* [Extracted text]:
###

On 10/10/23 09:09, Jason Gunthorpe wrote:
On Tue, Oct 10, 2023 at 04:53:55AM +0000, Daisuke Matsuda (Fujitsu) wrote:
Solution 1: Reverting "RDMA/rxe: Add workqueue support for rxe tasks"
I see this is supported by Zhu, Bart and approved by Leon.
Solution 2: Serializing execution of work items
- rxe_wq = alloc_workqueue("rxe_wq", WQ_UNBOUND, WQ_MAX_ACTIVE);
+ rxe_wq = alloc_workqueue("rxe_wq", WQ_HIGHPRI | WQ_UNBOUND, 1);
Solution 3: Merging requester and completer (not yet submitted/tested)
https://lore.kernel.org/all/93c8ad67-f008-4352-8887-099723c2f4ec@xxxxxxxxx/
Not clear to me if we should call this a new feature or a fix.
If it can eliminate the hang issue, it could be an ultimate solution.
It is understandable some people do not want to wait for solution 3 to be submitted and verified.
Is there any problem if we adopt solution 2?
If so, then I agree to going with solution 1.
If not, solution 2 is better to me.
I also do not want to go backwards, I don't believe the locking is
magically correct under tasklets. 2 is painful enough to continue to
motivate people to fix this while unbreaking block tests.

###

* [Entries]:

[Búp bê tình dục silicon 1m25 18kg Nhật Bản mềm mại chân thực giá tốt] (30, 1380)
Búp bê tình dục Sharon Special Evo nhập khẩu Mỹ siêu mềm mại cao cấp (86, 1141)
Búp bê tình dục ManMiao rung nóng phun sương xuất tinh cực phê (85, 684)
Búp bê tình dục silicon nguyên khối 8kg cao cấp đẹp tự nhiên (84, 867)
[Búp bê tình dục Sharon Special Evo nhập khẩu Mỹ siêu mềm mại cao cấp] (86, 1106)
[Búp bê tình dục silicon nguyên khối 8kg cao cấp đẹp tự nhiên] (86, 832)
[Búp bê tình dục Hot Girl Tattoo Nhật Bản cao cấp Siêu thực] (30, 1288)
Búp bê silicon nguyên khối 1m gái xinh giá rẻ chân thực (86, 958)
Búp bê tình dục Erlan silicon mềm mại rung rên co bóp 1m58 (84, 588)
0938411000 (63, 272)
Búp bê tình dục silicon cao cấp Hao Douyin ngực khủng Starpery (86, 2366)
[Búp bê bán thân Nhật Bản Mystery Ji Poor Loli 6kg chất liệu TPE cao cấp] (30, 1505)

###

* [Work to do]: Reproduce the stretch of the mailing list thread from "Solution 2: Serializing" through "submitted and verified." word for word. The lines are separate material and are not connected to the mailing list thread.

* [Task answer]:
Solution 2: Serializing execution of work items
- rxe_wq = alloc_workqueue("rxe_wq", WQ_UNBOUND, WQ_MAX_ACTIVE);
+ rxe_wq = alloc_workqueue("rxe_wq", WQ_HIGHPRI | WQ_UNBOUND, 1);
Solution 3: Merging requester and completer (not yet submitted/tested)
https://lore.kernel.org/all/93c8ad67-f008-4352-8887-099723c2f4ec@xxxxxxxxx/
Not clear to me if we should call this a new feature or a fix.
If it can eliminate the hang issue, it could be an ultimate solution.
It is understandable some people do not want to wait for solution 3 to be submitted and verified.